「過労死等防止対策推進法」成立10年、3度目の“大綱”見直し前に超党派議連が総会 出席者「実効性のある対策必要」
超党派の「過労死等防止について考える議員連盟」は25日、東京・霞が関の衆議院第一議員会館で総会を開催した。 精神障害による労災請求件数、支給決定件数の推移 「過労死等防止対策推進法」(以下、推進法)の成立から20日で10年。総会では今後の過労死防止対策が議題となった。
3度目の大綱見直しへ、7月に閣議決定を予定
総会では、田村憲久会長(自民)と泉健太会長代行(立憲)によるあいさつが行われたのち、厚生労働省の担当者から「過労死等の防止のための対策に関する大綱」の見直し案について、説明が行われた。 同大綱は、推進法に基づいて策定されている。
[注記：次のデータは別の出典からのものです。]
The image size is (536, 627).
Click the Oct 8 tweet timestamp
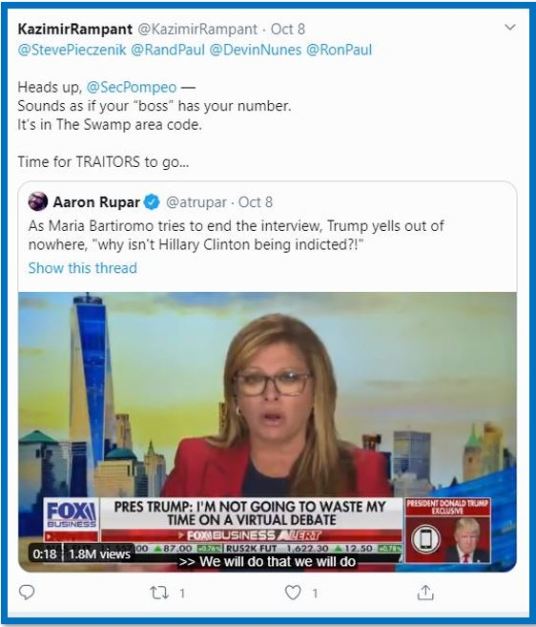(288, 29)
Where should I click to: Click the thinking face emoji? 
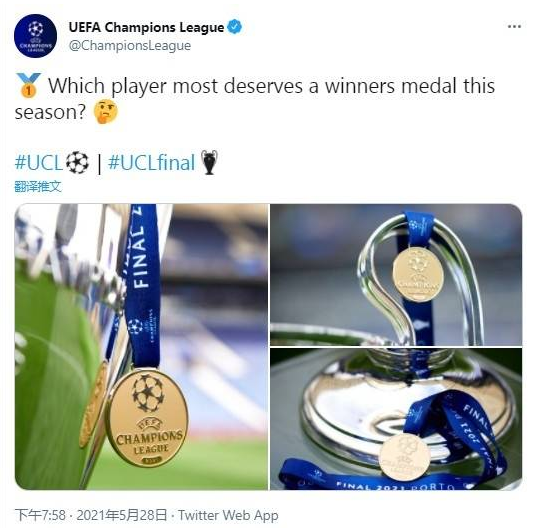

過去、2018年と2021年に見直されており、7月下旬に3度目となる見直しが閣議決定される予定だ。
労災請求件数増加の反省ふまえ今後の対策に
厚労省の担当者は見直し案について、以下の4点がポイントだと説明した。 1つ目は「10年間の取り組みで得られた成果を振り返り、今後の過労等対策に生かす」こと。 推進法成立後、2018年の働き方改革関連法成立により、時間外労働の上限規制が設けられたほか、勤務間インターバル制度導入の努力義務化や、調査研究、周知啓発活動も行われてきた。 しかしながら、過労死等による労災請求件数や支給決定件数は、推進法の成立後も増加傾向にあり、成果の振り返りと反省をふまえ、今後の対策につなげるという。 つづいて、「時間外労働の上限規制の遵守徹底、過労死等の再発防止指導、フリーランス等対策の強化」が2つ目のポイントとしてあげられた。 3つ目は「業務やハラスメントに着目した調査・分析の充実」で、具体的には芸能・芸術分野における過労死等事案の分析・調査を実施することや、過労死等事案でのハラスメント状況について、収集・分析を行うことなどが盛り込まれるという。 最後に、「国以外の関係者を含めた過労死対策の取り組みを推進する」ことが4つ目のポイントとしてあげられた。業種別でのカスタマーハラスメント対策の取り組み支援を行うことや、学校で行っている啓発授業の増加が掲げられたほか、国民自らが生活スタイルを見直し、睡眠をとるよう努めるなど、国民による取り組みも盛り込んだ内容になっている。